Interpretation of results:

not classified

Remarks:

Migrated information Criteria used for interpretation of results: EU

Conclusions:

In an acute dermal toxicity study in rat according to EU method B.3, no mortality or clinical signs were reported up to a limit dose of 2000 mg/kg bw.

Executive summary:

In an acute dermal toxicity study, groups of young adult Wistar rats (5 male and 5 female) were dermally exposed to the test item (95.7 %) in Cremophor EL paste for 24 hours applied on 10 % of body surface area at a dose of 2000 mg/kg bw. Animals were then observed for 14 days.

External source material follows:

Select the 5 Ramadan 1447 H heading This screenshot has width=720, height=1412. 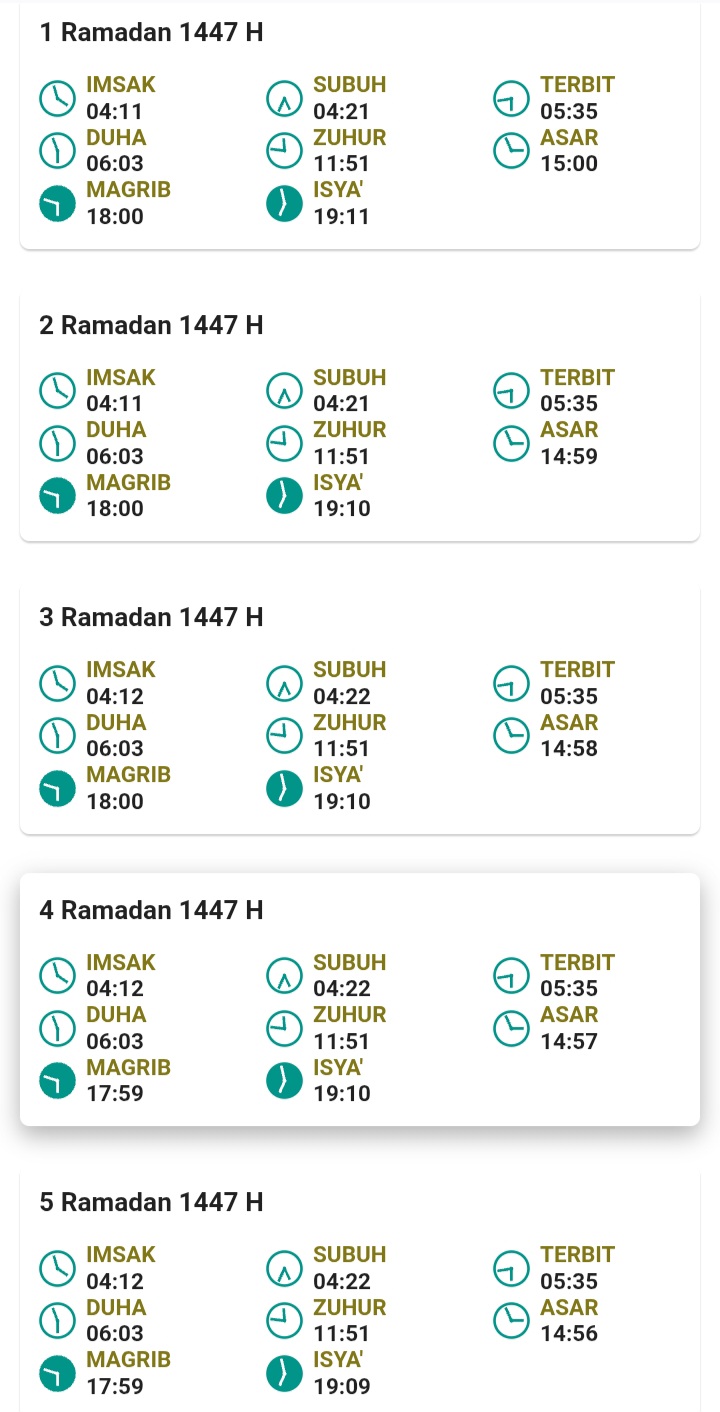pyautogui.click(x=151, y=1202)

No mortality occurred in limit the test at a concentration of > 2000 mg/kg bw both in male and female rats.

The test item is not classified following CLP Annex I based on the exceeded limit dose of 2000 mg/kg bw for male and female rats.  

Systemic poisoning was not observed. Local skin alterations did not appear. When removing the coverage, skin lesions occurred. The lesions were not considered substance related. The growth of male and female rats was not affected. Female animals slightly lost weight during the first week of observation. No mortalities occurred. At the end of the 14 days of observation all of the killed animals were without pathological findings.

Endpoint conclusion

Endpoint conclusion:

no adverse effect observed

Additional information

No mortality has been reported after administration of the test item at a limit dose of 2000 mg/kg bw by oral gavage or dermal exposure, respectively, in reliable GLP guideline studies.

Justification for selection of acute toxicity – oral endpoint
OECD GLP guideline study

Justification for selection of acute toxicity – dermal endpoint
GLP guideline study

Justification for classification or non-classification

No mortality has been reported after administration of the test item at a limit dose of 2000 mg/kg bw by oral gavage or dermal exposure, respectively, in reliable GLP guideline studies.